Megatron-LM [BUG] Multi-Head-Latent-Attention Error

Describe the bug MLA reports AssertionError: Keys and values must have the same shape! when trying to reproduce DeepSeek2/3, which is caused by shape mismatching of key and vlaue input to TEDotProductAttention.

MLA shape before adjust, query: torch.Size([4096, 1, 128, 192]), key: torch.Size([4096, 1, 128, 192]), value: torch.Size([4096, 1, 128, 128])

To Reproduce


MLA_ARGS=(
    --multi-latent-attention
    --qk-pos-emb-head-dim 64
    --qk-head-dim 128
    --q-lora-rank 1536
    --kv-lora-rank 512
    --v-head-dim 128
    --qk-layernorm
)
...

torchrun ${DISTRIBUTED_ARGS[@]} pretrain_gpt.py \
    ${MODEL_ARGS[@]} \
    ${MLA_ARGS[@]} \
    ${MOE_ARGS[@]} \
    ${DATA_ARGS[@]} \
    ${TRAINING_ARGS[@]} \
    ${MODEL_PARALLEL_ARGS[@]} \
    ${LOGGING_ARGS[@]}

Expected behavior

Stack trace/logs

Environment (please complete the following information):

Megatron-LM 8ca9e57f9d0bb93fc61850ebdccb6b6e6fa36b64
PyTorch version 2.2
CUDA version 12.1
NCCL version

Proposed fix The value should be padded with zeros in get_query_key_value_tensors function in MLASelfAttention module.

Additional context Add any other context about the problem here.

Feb 18 '25 03:02 AlbertZhangHIT

I met the same issue when I just use this option: --multi-latent-attention

Feb 21 '25 12:02 larrylu0426

Thanks for reporting the issue, could you share your TE version?

Mar 05 '25 04:03 yanring

We are sorry but we could not reproduce the bug.
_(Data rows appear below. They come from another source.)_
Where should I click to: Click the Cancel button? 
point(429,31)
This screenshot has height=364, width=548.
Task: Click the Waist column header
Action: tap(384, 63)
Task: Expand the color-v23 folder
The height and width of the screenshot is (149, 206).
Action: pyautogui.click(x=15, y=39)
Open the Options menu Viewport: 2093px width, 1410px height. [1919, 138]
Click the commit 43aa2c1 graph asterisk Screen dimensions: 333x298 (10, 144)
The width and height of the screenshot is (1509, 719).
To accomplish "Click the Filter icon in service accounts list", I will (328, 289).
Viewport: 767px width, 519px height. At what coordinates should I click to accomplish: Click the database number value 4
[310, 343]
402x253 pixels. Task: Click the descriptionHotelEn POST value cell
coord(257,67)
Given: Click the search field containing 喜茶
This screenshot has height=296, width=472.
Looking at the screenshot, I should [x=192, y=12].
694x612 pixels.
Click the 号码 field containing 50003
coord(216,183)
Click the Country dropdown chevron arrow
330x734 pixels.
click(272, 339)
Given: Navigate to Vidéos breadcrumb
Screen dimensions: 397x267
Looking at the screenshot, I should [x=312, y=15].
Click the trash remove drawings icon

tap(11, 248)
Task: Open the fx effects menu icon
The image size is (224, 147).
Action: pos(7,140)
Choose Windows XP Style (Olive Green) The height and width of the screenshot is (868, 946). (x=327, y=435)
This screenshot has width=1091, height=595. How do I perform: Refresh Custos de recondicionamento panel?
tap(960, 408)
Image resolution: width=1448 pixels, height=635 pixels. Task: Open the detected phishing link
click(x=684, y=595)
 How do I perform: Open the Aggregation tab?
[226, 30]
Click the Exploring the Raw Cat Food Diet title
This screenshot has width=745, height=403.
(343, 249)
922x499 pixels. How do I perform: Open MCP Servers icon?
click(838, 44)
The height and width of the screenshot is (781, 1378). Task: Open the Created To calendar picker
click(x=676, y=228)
Would you please share your backtrace with us, or you may update your TE version to 2.x and try again.

Mar 07 '25 02:03 yuzhongw-nvidia

Marking as stale. No activity in 60 days.

May 06 '25 18:05 github-actions[bot]

This issue was closed because it has been inactive for 7 days since being marked as stale.

Jul 29 '25 02:07 github-actions[bot]

@AlbertZhangHIT @larrylu0426 are you still facing this issue?

Aug 05 '25 16:08 sbhavani